> RECORDS SUPPLIED:

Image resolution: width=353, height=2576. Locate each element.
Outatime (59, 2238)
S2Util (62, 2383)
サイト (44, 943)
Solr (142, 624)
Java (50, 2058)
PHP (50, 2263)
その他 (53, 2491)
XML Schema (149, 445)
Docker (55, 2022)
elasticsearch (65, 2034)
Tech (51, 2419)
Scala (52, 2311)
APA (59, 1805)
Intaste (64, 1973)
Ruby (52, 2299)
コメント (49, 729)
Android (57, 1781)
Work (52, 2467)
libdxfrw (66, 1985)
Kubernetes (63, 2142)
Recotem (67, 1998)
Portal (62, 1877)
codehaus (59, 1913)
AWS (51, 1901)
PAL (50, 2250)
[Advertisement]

> TASK DESCRIPTION:
Please transcribe all of the entries precisely.

> RESPONSE AREA:
Image resolution: width=353, height=2576. Locate each element.
Outatime (59, 2238)
S2Util (62, 2383)
サイト (44, 943)
Solr (142, 624)
Java (50, 2058)
PHP (50, 2263)
その他 (53, 2491)
XML Schema (149, 445)
Docker (55, 2022)
elasticsearch (65, 2034)
Tech (51, 2419)
Scala (52, 2311)
APA (59, 1805)
Intaste (64, 1973)
Ruby (52, 2299)
コメント (49, 729)
Android (57, 1781)
Work (52, 2467)
libdxfrw (66, 1985)
Kubernetes (63, 2142)
Recotem (67, 1998)
Portal (62, 1877)
codehaus (59, 1913)
AWS (51, 1901)
PAL (50, 2250)
[Advertisement]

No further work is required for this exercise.